Выбрать главу

Московский репортер той же газеты Аларик Якоб, выдавая в том же благожелательном духе желаемое за действительное, сумел придать своим словам больше убедительности: Советский Союз «стал наиболее стабильным обществом в мире»; сталинские преемники будут «группой среднего возраста людей Доброй воли». Больше проницательности было в его замечании, что демократия, отсутствующая в советской политике, присутствует, хотя и в зачаточном состоянии, в производственной сфере, и провел интересную параллель между Сталиным и Оливером Кромвелем. «Если вы думаете, что эпоха Содружества была великим периодом в истории Британии, то должны согласиться, что сталинская эпоха такая же великая в истории России».

Мало кто отрицал, что советские вели себя плохо в Восточной Европе, но большинство было склонно находить для них оправдания. Александр Верт, тогда представлявший Sunday Times в Москве, наблюдал за тем, как шведская пресса «захлебывалась радостью», когда известие об американской атомной бомбе, казалось, автоматически переводило СССР в более низкую категорию в силовой табели о рангах мировых держав. «Этим утверждалось, что победоносная Россия со всеми ее маршалами, увешанными орденами, может быть “поставлена на место”…» Их гордости нанесли обиду, и теперь у советских имелась веская причина не доверять капиталистическому миру, очень хорошая причина, чтобы не чувствовать себя в безопасности.

Дж. Б. Пристли, знаменитый писатель, драматург и обозреватель, вернулся домой из Советского Союза через несколько дней после прилета московского «Динамо», и в серии статей для Sunday Express нарисовал неподражаемую картину жизни на Востоке. Он и его жена прилетели в Москву на «Дакоте» Красной Армии, «пилотируемой приветливой молодой женщиной, набитой офицерами Красной Армии и горами незакрепленного багажа. Все курили; откуда-то появился аккордеон, под который пели; по кругу ходили бутылки; атмосфера была такая, словно праздновали чей-то день рождения, очень русская и искренняя…» Миссис Пристли сносно говорила по-русски и ее муж отметил, что они не проводили «всё свое время в окружении переводчиков, детективов и диктофонов»; они видели то, что хотели увидеть и «часто меняли маршрут и места посещения в последнюю минуту во избежание “домашних заготовок”».

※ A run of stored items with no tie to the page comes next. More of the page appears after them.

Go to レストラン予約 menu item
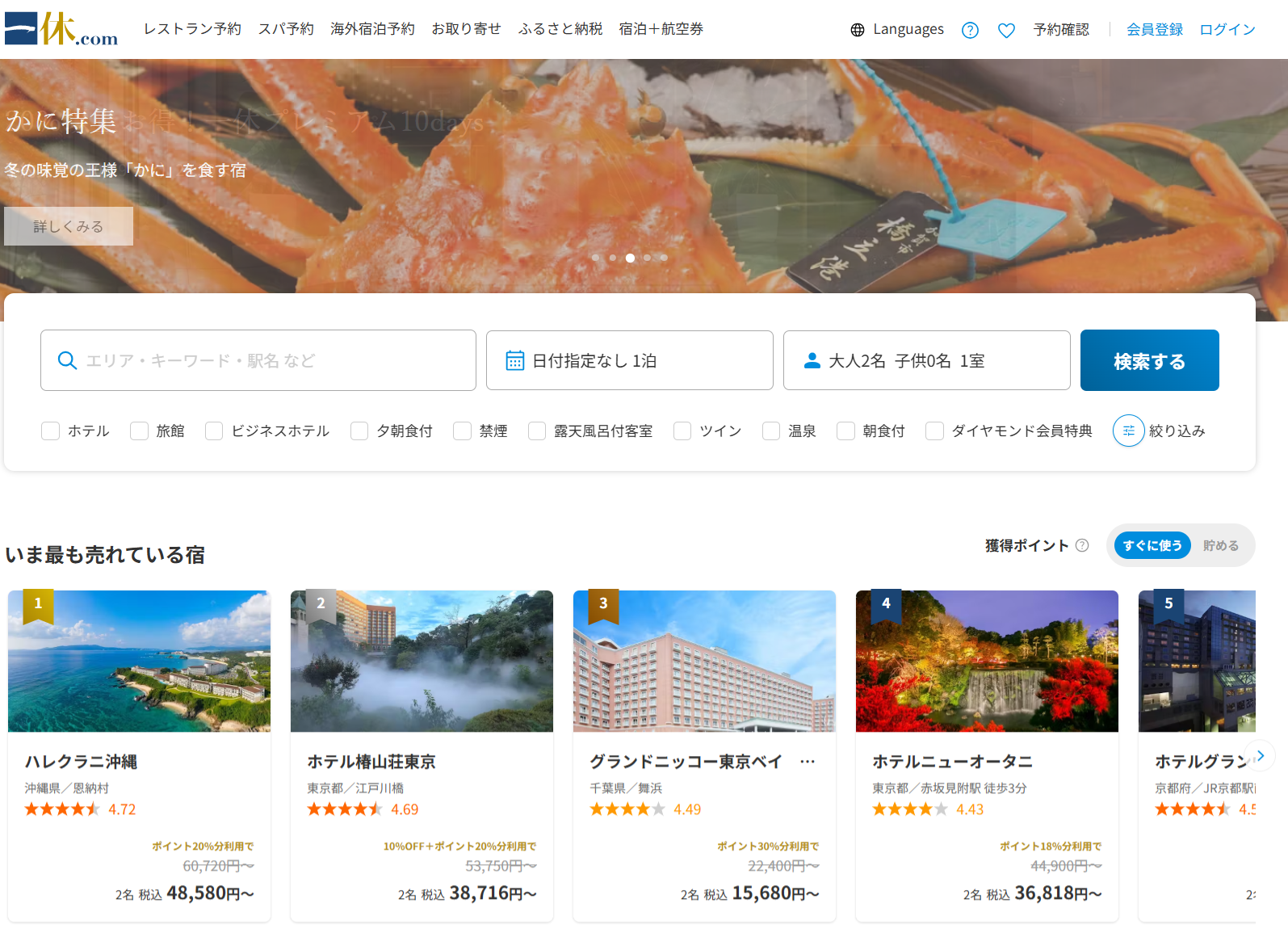Viewport: 1288px width, 937px height. [x=192, y=29]
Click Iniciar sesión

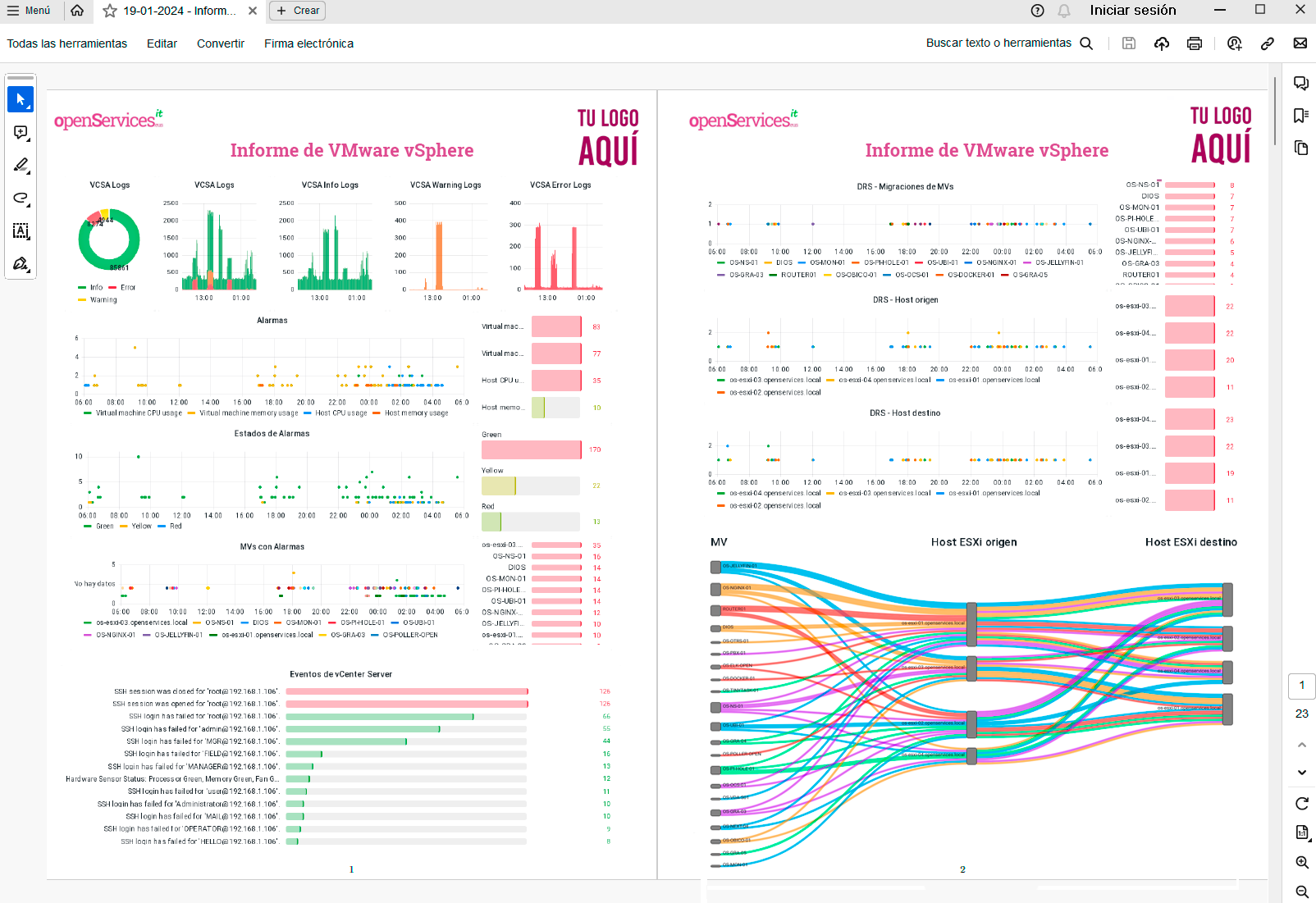pos(1132,11)
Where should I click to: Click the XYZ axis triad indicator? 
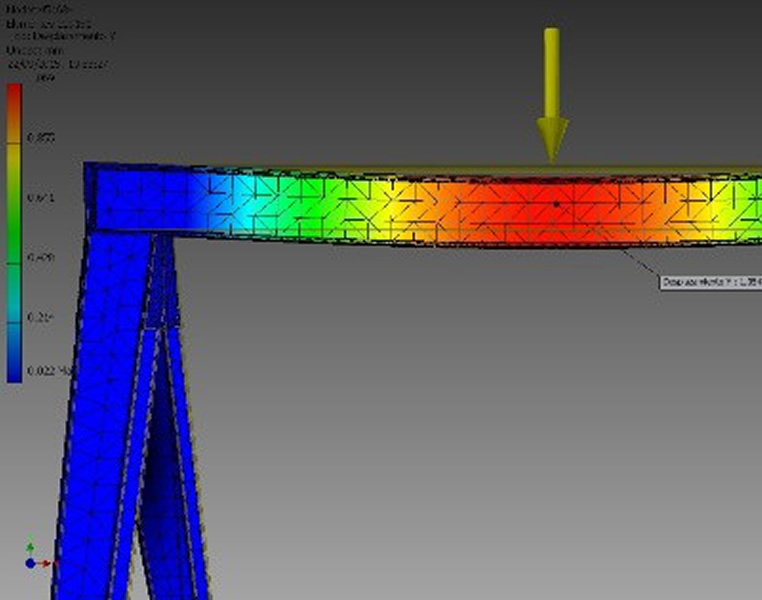coord(32,560)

И что же они увидели? «Иваны, Наташи и… несть им числа» пошли на многие жертвы в 30-е годы, чтобы построить советскую индустрию для того лишь, чтобы всё ими созданное тяжелым трудом было разрушено немцами. Теперь им предстояло начинать всё с самого начала. «Да, они одевались плохо, мирились с плохой работой городского транспорта и жили в тесноте и без удобств. Но у них было много полезной работы при полной занятости; и если они проявляли в чем-то талант или особое умение, им всемерно помогали для полного раскрытия своих способностей».

Но речь шла не только о возможностях профессионального роста и повышения благосостояния. Пристлиевские Иван и Наташа «выросли свободными от давления коммерческих интересов, которые слишком часто ведут к вульгаризации жизни и упрощению ума. (Сексуальный мотив там не имеет всеобъемлющего влияния, как в других странах.) Они любят футбол, волейбол и другие ярмарочные развлечения на свежем воздухе; но они очень хотят учиться, читать и спорить, наслаждаться театром и музыкой». Они – обычные люди с обычными стремлениями, но в чем-то им лучше живется, чем людям в Англии.

Эта серия статей – и многие им подобные, появившиеся сразу после войны – звучали сладкой музыкой для ушей советских официальных лиц, особенно вслед за суровой правдой военных лет. Пристли не просто не заметил, или коснулся вскользь большинства из того, что было плохого в советской жизни; он выискал много такого, чем можно было по-настоящему восхищаться. Он бессознательно оборачивал минусы западной жизни в плюсы советской, но это не делало гарантию занятости, свободу от коммерческого давления и уважение к высокой культуре менее ценными. О добром старом Советском Союзе было что сказать хорошего, и в блеске общей победы возможно для человека с интеллектом уровня Пристли поверить, что плюсы, по крайней мере, уравновешивают минусы, и посчитать, что дядя Джо оставался по эту сторону разделяющей добро и зло черты, за которой находились, безусловно, нацисты. Все хотели видеть в России блудного члена семьи, которого война против общего врага заставила вернуться в общий строй, и с которым теперь предстояло строить здание общего будущего.